Extracted data entries
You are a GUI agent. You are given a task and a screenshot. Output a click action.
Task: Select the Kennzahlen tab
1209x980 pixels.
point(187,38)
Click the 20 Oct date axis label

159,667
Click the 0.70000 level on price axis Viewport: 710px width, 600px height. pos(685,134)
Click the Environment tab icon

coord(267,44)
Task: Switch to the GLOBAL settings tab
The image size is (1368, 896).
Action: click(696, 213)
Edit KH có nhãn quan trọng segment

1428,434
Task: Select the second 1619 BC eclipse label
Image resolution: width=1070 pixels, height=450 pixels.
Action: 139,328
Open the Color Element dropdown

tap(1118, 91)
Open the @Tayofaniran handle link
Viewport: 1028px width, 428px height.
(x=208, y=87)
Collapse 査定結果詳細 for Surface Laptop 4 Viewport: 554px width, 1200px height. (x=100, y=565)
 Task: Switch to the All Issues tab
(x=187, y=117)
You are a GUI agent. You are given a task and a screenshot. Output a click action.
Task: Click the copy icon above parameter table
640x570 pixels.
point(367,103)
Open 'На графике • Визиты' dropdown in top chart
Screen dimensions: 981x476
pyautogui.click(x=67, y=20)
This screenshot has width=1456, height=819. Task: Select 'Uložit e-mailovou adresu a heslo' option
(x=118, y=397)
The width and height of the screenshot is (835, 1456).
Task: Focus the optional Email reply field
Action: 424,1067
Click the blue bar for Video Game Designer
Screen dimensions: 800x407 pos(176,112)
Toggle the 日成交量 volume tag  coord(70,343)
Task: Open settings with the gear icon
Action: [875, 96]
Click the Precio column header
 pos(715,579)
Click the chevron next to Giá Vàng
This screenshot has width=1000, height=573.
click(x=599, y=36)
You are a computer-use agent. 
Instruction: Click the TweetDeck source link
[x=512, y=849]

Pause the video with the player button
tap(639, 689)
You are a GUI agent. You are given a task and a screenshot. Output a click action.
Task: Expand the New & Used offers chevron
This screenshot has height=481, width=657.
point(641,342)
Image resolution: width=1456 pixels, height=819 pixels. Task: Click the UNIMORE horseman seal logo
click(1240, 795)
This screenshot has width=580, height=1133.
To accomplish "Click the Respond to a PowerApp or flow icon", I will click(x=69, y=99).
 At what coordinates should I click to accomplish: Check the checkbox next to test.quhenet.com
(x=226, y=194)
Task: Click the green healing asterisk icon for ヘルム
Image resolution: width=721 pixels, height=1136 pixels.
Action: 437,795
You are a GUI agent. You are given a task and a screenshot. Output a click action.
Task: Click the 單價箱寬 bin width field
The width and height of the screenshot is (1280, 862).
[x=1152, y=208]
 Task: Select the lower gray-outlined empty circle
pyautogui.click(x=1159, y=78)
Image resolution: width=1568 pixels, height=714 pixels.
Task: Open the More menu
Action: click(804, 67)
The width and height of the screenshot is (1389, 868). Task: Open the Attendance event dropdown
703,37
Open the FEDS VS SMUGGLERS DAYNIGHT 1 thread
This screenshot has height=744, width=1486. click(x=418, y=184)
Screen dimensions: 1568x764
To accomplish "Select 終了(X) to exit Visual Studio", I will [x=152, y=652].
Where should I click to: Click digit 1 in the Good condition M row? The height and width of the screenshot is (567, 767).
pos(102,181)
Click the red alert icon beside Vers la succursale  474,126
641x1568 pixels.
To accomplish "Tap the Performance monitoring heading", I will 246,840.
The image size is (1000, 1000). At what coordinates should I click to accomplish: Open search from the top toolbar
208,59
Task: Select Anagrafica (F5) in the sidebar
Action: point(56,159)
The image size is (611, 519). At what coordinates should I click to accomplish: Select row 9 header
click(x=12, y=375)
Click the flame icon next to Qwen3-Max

### To be done
Rewrite everything from the start of the listing down to the line containing "coord(267,44)", both ends included, with the requests kept as they are. Scale each click coordinate in the answers by 1.1 and round to the nearest whole number, with halves rounded up.

### Worked answer
You are a GUI agent. You are given a task and a screenshot. Output a click action.
Task: Select the Kennzahlen tab
1209x980 pixels.
point(206,42)
Click the 20 Oct date axis label

175,734
Click the 0.70000 level on price axis Viewport: 710px width, 600px height. pos(754,147)
Click the Environment tab icon

coord(294,48)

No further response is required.